Dr. Greg Bowman, an associate professor of biochemistry and molecular biophysics at Washington University School of Medicine in St. Louis, oversees the largest crowd-sourced computational biology project the world has ever seen – called Folding@home. The project relies on the power of tens of thousands of home computers to perform the complex calculations required to simulate the dynamics of the Covid-19 proteins. At the moment, the Folding@home team is using 5 million devices powered by 4.5 million CPUs (31 million CPU cores) along with half a million GPUs to study Covid-19.

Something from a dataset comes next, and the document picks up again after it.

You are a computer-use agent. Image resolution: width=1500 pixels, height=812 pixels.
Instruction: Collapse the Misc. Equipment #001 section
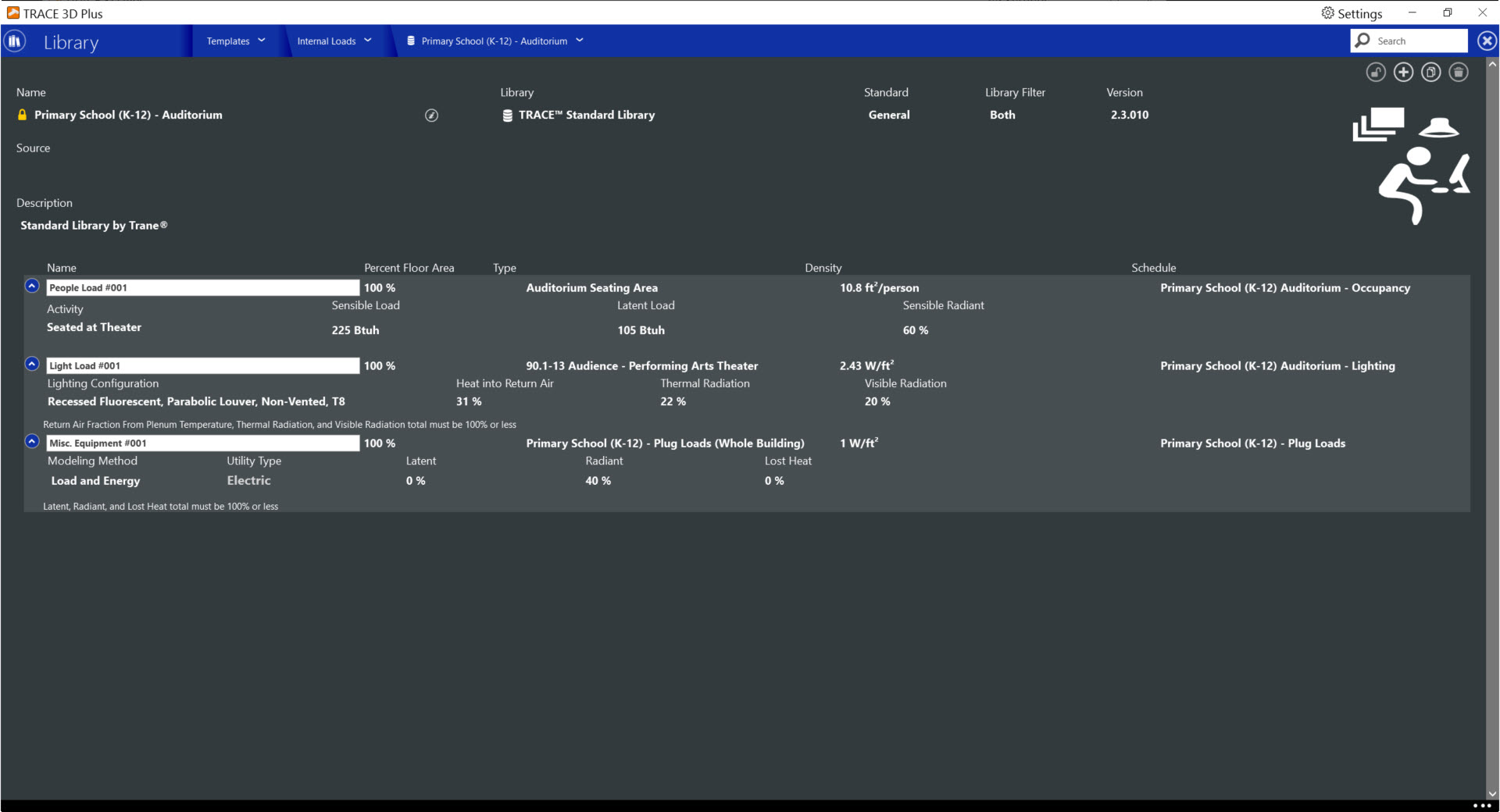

More than 100 simulation projects are currently underway via Folding@home to study the Covid-19 proteins. With all of these simulations underway, the big challenge facing Dr. Bowman and his project is data analysis. To solve that problem, he has turned to Advanced Clustering Technologies to provide high performance computing hardware equal to the task of analyzing his huge datasets.
“We are bringing in 6TB of data per hour,” Bowman said. “It’s a huge amount of data to analyze, so we need significant hardware on our end to run the analysis. As we bring in this equipment, the question will be, ‘How fast can we humans decide on the next step.’ The technology is there to support us. We just need to be able to make those decisions. That’s exactly where we want to be as scientists.”
The HPC equipment Bowman is acquiring for his project will be quite an upgrade. The new system is built upon Advanced Clustering Technologies’ ACTblade e230, which provides up to four independent AMD EPYC compute nodes with 8 drives in one chassis. This blade combines storage, networking and computing in a single system to increase scalability and reduce datacenter complexity.
“Most of the data analysis we’re currently doing relies on six-year-old high performance computing machines that offer 240 cpu cores. The new machines will use AMD EPYC 7742 processors providing 1,500 cpu cores. That’s a nice boost of our throughput.”